++++ RECORD SET

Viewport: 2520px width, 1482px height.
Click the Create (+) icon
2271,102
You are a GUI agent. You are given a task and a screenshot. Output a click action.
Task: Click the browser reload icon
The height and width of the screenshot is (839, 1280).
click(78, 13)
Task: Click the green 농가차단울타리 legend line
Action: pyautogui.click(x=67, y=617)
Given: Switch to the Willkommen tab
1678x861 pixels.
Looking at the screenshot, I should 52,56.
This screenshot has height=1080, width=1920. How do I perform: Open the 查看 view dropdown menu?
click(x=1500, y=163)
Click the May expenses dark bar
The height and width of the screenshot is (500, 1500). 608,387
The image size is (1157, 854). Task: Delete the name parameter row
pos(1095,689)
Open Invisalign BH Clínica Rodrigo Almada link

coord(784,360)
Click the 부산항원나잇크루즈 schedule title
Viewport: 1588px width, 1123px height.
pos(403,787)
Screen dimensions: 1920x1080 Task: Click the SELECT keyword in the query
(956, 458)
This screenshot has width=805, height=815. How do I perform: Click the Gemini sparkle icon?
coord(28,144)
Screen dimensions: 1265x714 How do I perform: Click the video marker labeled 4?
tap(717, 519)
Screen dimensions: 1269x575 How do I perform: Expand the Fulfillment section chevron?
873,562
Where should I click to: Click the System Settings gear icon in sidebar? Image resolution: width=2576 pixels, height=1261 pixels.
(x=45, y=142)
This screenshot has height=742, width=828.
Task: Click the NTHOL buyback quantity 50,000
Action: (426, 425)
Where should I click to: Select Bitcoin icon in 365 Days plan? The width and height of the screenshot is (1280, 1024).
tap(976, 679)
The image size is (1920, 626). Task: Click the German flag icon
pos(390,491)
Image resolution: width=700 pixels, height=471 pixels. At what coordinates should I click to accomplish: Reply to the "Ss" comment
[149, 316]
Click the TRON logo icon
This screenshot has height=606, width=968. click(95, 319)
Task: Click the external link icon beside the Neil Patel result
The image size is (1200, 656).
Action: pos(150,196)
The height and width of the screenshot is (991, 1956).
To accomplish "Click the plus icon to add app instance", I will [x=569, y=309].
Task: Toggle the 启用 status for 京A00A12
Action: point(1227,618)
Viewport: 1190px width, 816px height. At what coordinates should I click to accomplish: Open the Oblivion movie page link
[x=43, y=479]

++++++++

--- TASK DESCRIPTION ---
Copy out every one of the lines above, keeping each one word for word.

--- ANSWER TO THIS TASK ---
Viewport: 2520px width, 1482px height.
Click the Create (+) icon
2271,102
You are a GUI agent. You are given a task and a screenshot. Output a click action.
Task: Click the browser reload icon
The height and width of the screenshot is (839, 1280).
click(78, 13)
Task: Click the green 농가차단울타리 legend line
Action: pyautogui.click(x=67, y=617)
Given: Switch to the Willkommen tab
1678x861 pixels.
Looking at the screenshot, I should 52,56.
This screenshot has height=1080, width=1920. How do I perform: Open the 查看 view dropdown menu?
click(x=1500, y=163)
Click the May expenses dark bar
The height and width of the screenshot is (500, 1500). 608,387
The image size is (1157, 854). Task: Delete the name parameter row
pos(1095,689)
Open Invisalign BH Clínica Rodrigo Almada link

coord(784,360)
Click the 부산항원나잇크루즈 schedule title
Viewport: 1588px width, 1123px height.
pos(403,787)
Screen dimensions: 1920x1080 Task: Click the SELECT keyword in the query
(956, 458)
This screenshot has width=805, height=815. How do I perform: Click the Gemini sparkle icon?
coord(28,144)
Screen dimensions: 1265x714 How do I perform: Click the video marker labeled 4?
tap(717, 519)
Screen dimensions: 1269x575 How do I perform: Expand the Fulfillment section chevron?
873,562
Where should I click to: Click the System Settings gear icon in sidebar? Image resolution: width=2576 pixels, height=1261 pixels.
(x=45, y=142)
This screenshot has height=742, width=828.
Task: Click the NTHOL buyback quantity 50,000
Action: (426, 425)
Where should I click to: Select Bitcoin icon in 365 Days plan? The width and height of the screenshot is (1280, 1024).
tap(976, 679)
The image size is (1920, 626). Task: Click the German flag icon
pos(390,491)
Image resolution: width=700 pixels, height=471 pixels. At what coordinates should I click to accomplish: Reply to the "Ss" comment
[149, 316]
Click the TRON logo icon
This screenshot has height=606, width=968. click(95, 319)
Task: Click the external link icon beside the Neil Patel result
The image size is (1200, 656).
Action: pos(150,196)
The height and width of the screenshot is (991, 1956).
To accomplish "Click the plus icon to add app instance", I will [x=569, y=309].
Task: Toggle the 启用 status for 京A00A12
Action: point(1227,618)
Viewport: 1190px width, 816px height. At what coordinates should I click to accomplish: Open the Oblivion movie page link
[x=43, y=479]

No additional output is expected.